Problem:
Swap "checkmark" for "tick" in the items, starting at the line that contains "Where should I" and ending after the line that contains "tap(500, 424)". Write those lines out again with nothing else changed and the pictures left out.

Task data:
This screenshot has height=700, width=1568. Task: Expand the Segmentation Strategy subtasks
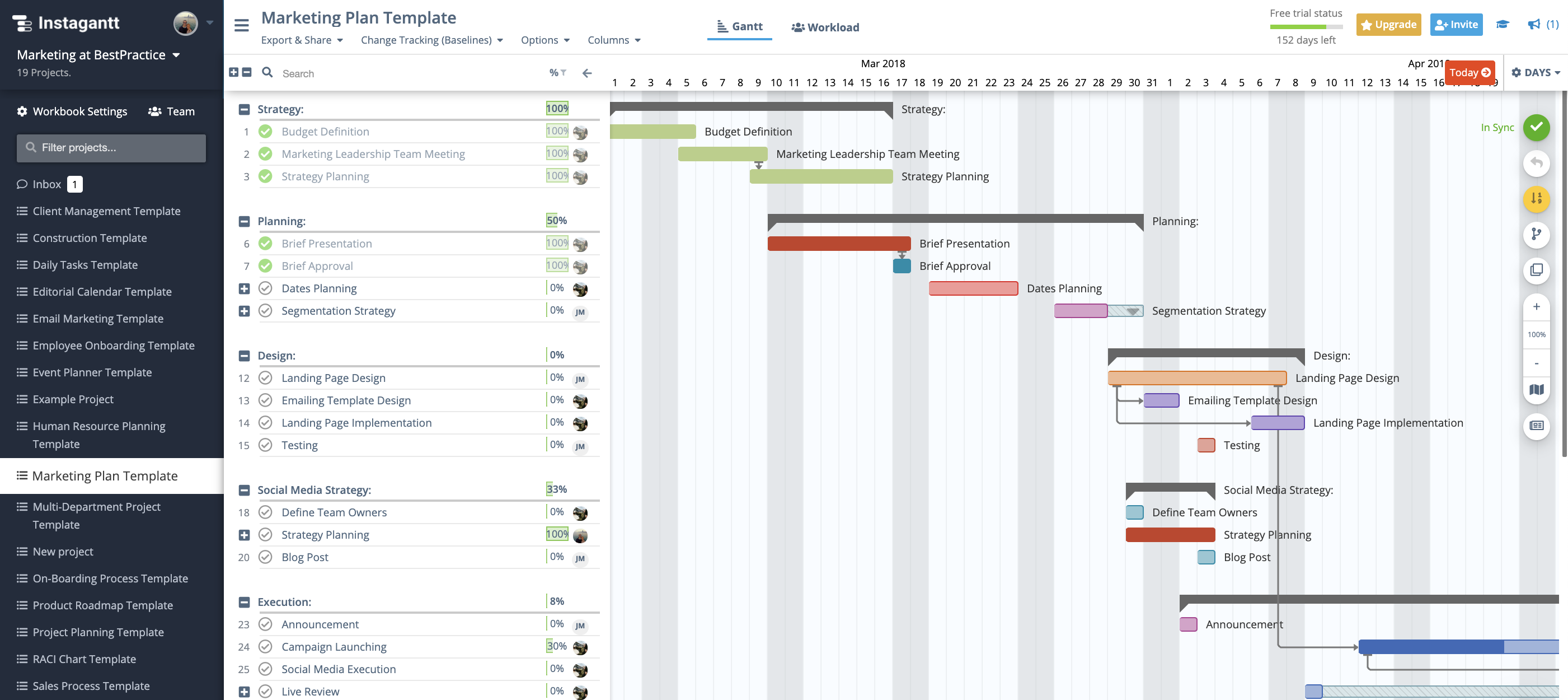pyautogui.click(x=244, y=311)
* * *
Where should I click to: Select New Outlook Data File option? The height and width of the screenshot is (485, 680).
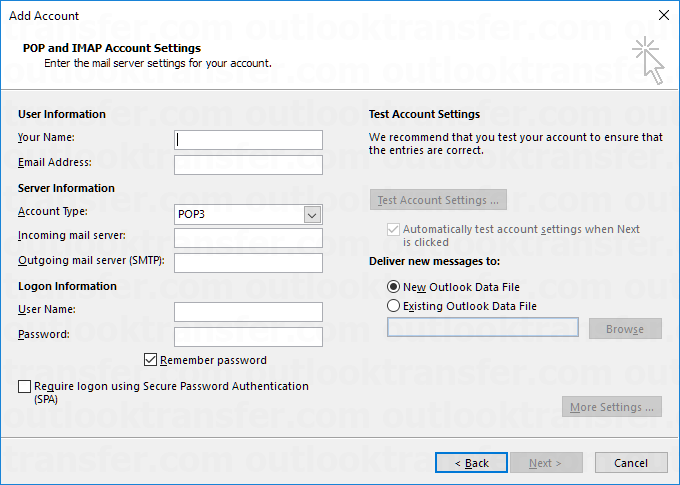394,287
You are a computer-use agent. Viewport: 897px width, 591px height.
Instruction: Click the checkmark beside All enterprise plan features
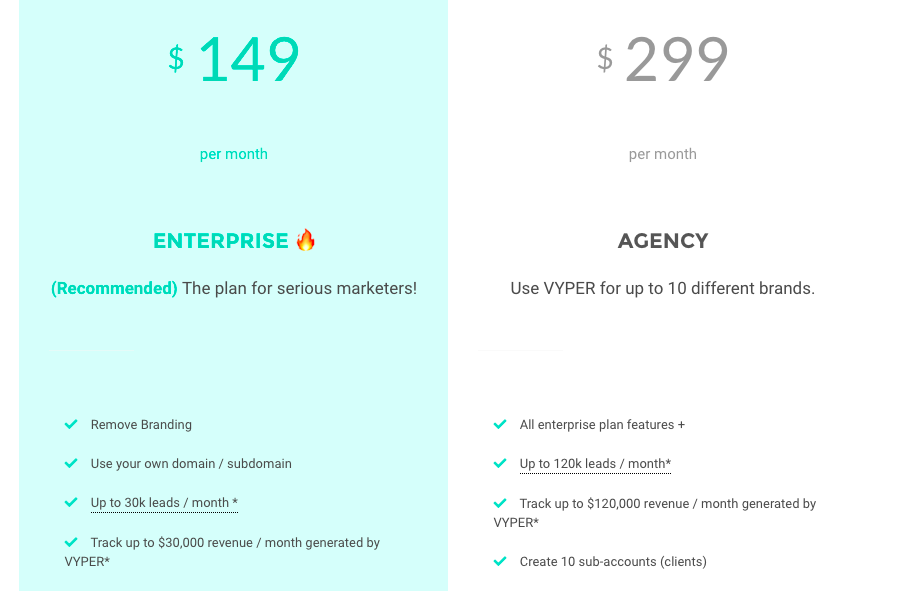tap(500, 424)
* * *
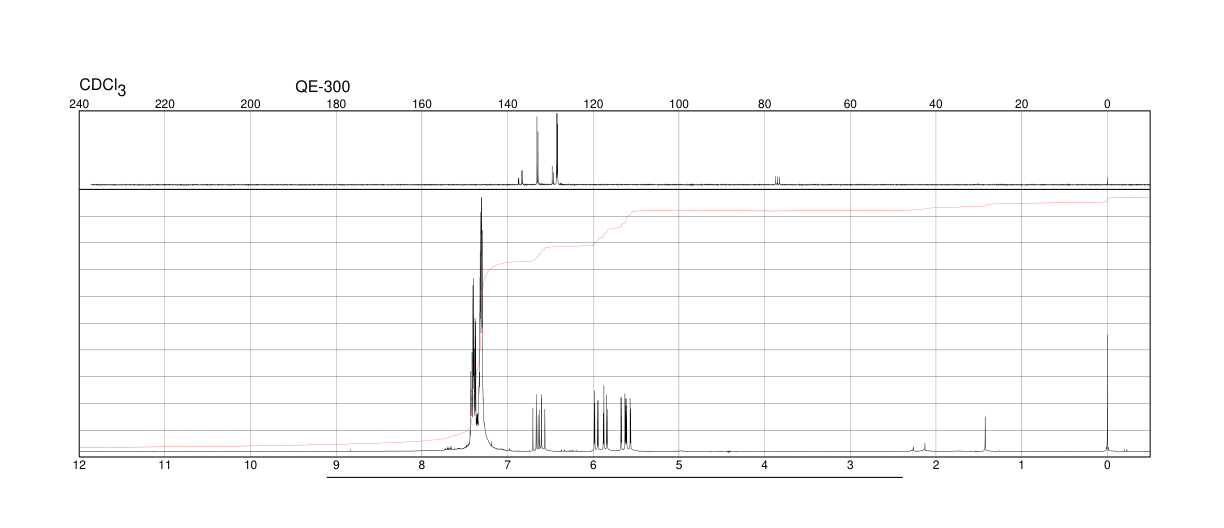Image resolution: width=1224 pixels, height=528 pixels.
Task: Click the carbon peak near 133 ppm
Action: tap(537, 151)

Complete output:
Where should I click to: Select New Outlook Data File option? The height and width of the screenshot is (485, 680).
394,287
You are a computer-use agent. Viewport: 897px width, 591px height.
Instruction: Click the tick beside All enterprise plan features
tap(500, 424)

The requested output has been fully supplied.